#### ABOUT THIS TASK
Transcribe each record as written.

Stored items:
────────

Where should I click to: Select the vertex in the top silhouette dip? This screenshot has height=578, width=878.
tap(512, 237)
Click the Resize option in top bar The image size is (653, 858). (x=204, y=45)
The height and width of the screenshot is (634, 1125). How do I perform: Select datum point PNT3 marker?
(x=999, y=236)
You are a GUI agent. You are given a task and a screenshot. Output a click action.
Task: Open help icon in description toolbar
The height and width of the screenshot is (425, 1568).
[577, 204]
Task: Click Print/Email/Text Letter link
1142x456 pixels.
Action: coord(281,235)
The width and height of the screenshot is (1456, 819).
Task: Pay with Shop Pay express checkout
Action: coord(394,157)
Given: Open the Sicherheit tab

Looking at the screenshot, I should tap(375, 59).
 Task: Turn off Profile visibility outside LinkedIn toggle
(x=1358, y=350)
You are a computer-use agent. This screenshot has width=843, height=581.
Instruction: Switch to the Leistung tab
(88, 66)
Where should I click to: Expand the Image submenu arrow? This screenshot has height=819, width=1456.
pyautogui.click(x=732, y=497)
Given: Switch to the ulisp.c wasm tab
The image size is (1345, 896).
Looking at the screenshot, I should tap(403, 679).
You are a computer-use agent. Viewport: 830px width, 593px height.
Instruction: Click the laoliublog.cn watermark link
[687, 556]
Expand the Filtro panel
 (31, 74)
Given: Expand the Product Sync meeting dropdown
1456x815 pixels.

────────

#### RESPONSE TO THE EXERCISE
Where should I click to: Select the vertex in the top silhouette dip? This screenshot has height=578, width=878.
tap(512, 237)
Click the Resize option in top bar The image size is (653, 858). (x=204, y=45)
The height and width of the screenshot is (634, 1125). How do I perform: Select datum point PNT3 marker?
(x=999, y=236)
You are a GUI agent. You are given a task and a screenshot. Output a click action.
Task: Open help icon in description toolbar
The height and width of the screenshot is (425, 1568).
[577, 204]
Task: Click Print/Email/Text Letter link
1142x456 pixels.
Action: coord(281,235)
The width and height of the screenshot is (1456, 819).
Task: Pay with Shop Pay express checkout
Action: coord(394,157)
Given: Open the Sicherheit tab

Looking at the screenshot, I should tap(375, 59).
 Task: Turn off Profile visibility outside LinkedIn toggle
(x=1358, y=350)
You are a computer-use agent. This screenshot has width=843, height=581.
Instruction: Switch to the Leistung tab
(88, 66)
Where should I click to: Expand the Image submenu arrow? This screenshot has height=819, width=1456.
pyautogui.click(x=732, y=497)
Given: Switch to the ulisp.c wasm tab
The image size is (1345, 896).
Looking at the screenshot, I should tap(403, 679).
You are a computer-use agent. Viewport: 830px width, 593px height.
Instruction: Click the laoliublog.cn watermark link
[687, 556]
Expand the Filtro panel
 (31, 74)
Given: Expand the Product Sync meeting dropdown
1456x815 pixels.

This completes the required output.